Lo de llamarlo “padre de la democracia” no pasa de ser una ridiculez en extremo cursi y anticientífica. Pero es inexplicable que la jalabolería póstuma lleve a ciertos historiadores y politólogos a obviar lo que, más que lunares, fueron gruesas manchas en la trayectoria de Betancourt. ¿Por qué olvidar, por ejemplo, que llegó por primera vez al poder sentado sobre las bayonetas de unos militares felones, en un golpe que derribó a un presidente democrático y progresista, como fue Isaías Medina Angarita? Y peor aún, que en esa ocasión se prestase al papel de alcahuete de aquellos militares, que requirieron de sus servicios con el solo fin de darle un barniz civilista a su felonía militarista, como se demostró con el derrocamiento, tres años después, del gobierno de Rómulo Gallegos, para lo cual ya no necesitaron de aquel barniz civilista, y la subsiguiente dictadura de Pérez Jiménez, el verdadero propósito del derrocamiento de Medina Angarita.

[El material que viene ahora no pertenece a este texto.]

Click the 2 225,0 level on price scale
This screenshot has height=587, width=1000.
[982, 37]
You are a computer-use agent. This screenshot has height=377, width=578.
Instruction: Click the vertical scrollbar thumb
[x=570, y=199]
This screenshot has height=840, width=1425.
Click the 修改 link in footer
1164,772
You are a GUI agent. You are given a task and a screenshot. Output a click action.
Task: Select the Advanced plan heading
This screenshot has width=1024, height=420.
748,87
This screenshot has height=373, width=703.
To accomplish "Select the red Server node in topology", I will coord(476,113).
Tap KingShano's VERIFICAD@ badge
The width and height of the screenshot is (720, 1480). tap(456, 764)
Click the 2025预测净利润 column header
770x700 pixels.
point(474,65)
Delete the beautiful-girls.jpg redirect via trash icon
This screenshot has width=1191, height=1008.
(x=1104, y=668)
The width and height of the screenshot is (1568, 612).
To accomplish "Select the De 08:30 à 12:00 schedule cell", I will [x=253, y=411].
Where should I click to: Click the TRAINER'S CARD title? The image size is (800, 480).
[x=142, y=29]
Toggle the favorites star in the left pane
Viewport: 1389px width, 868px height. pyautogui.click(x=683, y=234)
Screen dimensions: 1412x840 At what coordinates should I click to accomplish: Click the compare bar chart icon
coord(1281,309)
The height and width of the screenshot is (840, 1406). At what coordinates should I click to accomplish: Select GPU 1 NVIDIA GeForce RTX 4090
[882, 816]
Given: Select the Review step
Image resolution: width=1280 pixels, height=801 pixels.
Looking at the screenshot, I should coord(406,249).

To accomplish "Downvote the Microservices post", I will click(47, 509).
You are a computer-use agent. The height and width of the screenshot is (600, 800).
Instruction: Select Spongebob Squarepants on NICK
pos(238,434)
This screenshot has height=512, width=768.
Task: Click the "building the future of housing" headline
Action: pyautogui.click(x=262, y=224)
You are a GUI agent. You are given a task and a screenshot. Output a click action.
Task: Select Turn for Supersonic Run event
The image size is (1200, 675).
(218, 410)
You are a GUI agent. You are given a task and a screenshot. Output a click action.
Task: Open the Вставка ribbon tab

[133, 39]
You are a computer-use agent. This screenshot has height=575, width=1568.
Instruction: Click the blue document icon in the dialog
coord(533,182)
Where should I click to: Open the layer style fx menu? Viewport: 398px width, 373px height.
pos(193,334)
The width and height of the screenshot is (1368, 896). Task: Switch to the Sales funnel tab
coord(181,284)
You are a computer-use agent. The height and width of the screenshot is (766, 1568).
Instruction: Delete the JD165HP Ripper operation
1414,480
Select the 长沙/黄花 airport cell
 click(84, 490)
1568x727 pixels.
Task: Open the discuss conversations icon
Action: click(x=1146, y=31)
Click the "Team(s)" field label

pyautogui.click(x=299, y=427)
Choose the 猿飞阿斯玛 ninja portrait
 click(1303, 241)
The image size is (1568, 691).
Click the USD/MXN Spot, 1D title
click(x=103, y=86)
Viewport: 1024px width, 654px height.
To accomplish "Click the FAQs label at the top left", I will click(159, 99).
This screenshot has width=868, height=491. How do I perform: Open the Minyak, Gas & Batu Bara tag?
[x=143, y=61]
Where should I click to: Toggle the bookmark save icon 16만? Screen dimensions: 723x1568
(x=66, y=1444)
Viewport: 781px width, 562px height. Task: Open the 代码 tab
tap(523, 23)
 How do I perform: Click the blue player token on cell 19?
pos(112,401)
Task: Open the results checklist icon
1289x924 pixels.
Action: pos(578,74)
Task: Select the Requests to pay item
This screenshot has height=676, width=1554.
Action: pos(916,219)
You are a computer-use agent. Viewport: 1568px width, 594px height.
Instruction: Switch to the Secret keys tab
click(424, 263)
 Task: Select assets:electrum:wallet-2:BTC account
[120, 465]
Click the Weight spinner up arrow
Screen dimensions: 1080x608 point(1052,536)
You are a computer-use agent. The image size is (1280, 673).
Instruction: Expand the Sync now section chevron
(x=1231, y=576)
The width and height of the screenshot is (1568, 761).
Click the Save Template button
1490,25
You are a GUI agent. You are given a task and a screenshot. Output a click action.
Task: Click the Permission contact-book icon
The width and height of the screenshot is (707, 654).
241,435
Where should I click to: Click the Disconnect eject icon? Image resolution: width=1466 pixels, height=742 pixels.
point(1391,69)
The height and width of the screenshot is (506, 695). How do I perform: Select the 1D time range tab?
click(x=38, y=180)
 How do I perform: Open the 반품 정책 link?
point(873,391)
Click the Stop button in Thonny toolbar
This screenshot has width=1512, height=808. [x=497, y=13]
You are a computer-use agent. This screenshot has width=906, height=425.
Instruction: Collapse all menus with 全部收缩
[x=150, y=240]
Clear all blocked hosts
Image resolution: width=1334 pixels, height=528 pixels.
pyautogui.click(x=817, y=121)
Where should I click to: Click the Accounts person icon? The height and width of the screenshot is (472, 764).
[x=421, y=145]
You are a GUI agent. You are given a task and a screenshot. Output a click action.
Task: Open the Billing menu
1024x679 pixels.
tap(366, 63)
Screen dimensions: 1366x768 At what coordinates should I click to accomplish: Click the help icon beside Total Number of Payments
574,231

¿Y por qué silenciar el golpe de Betancourt a la Constitución cuando ordenó la prisión de senadores y diputados violando descaradamente la inmunidad parlamentaria? ¿Y la destitución de más de setecientos maestros y profesores por el solo hecho de militar en el PCV y el MIR, como el mismo Betancourt lo declaró regocijado a los medios de comunicación?

El mismo hecho, tan elogiado, de irse de Venezuela al final de su gobierno no parece, visto desde hoy, tan plausible, pues le restó al proceso político la tuición moral del líder que debió seguir siendo, facilitando así la exacerbación de las corruptelas y el desastre que a partir de cierto momento se impuso en el país, trayéndonos a donde ahora estamos.

Celebremos, pues, el centenario de Rómulo Betancourt, pero dándole la justa dimensión a su figura, una natural conjunción de virtudes y defectos.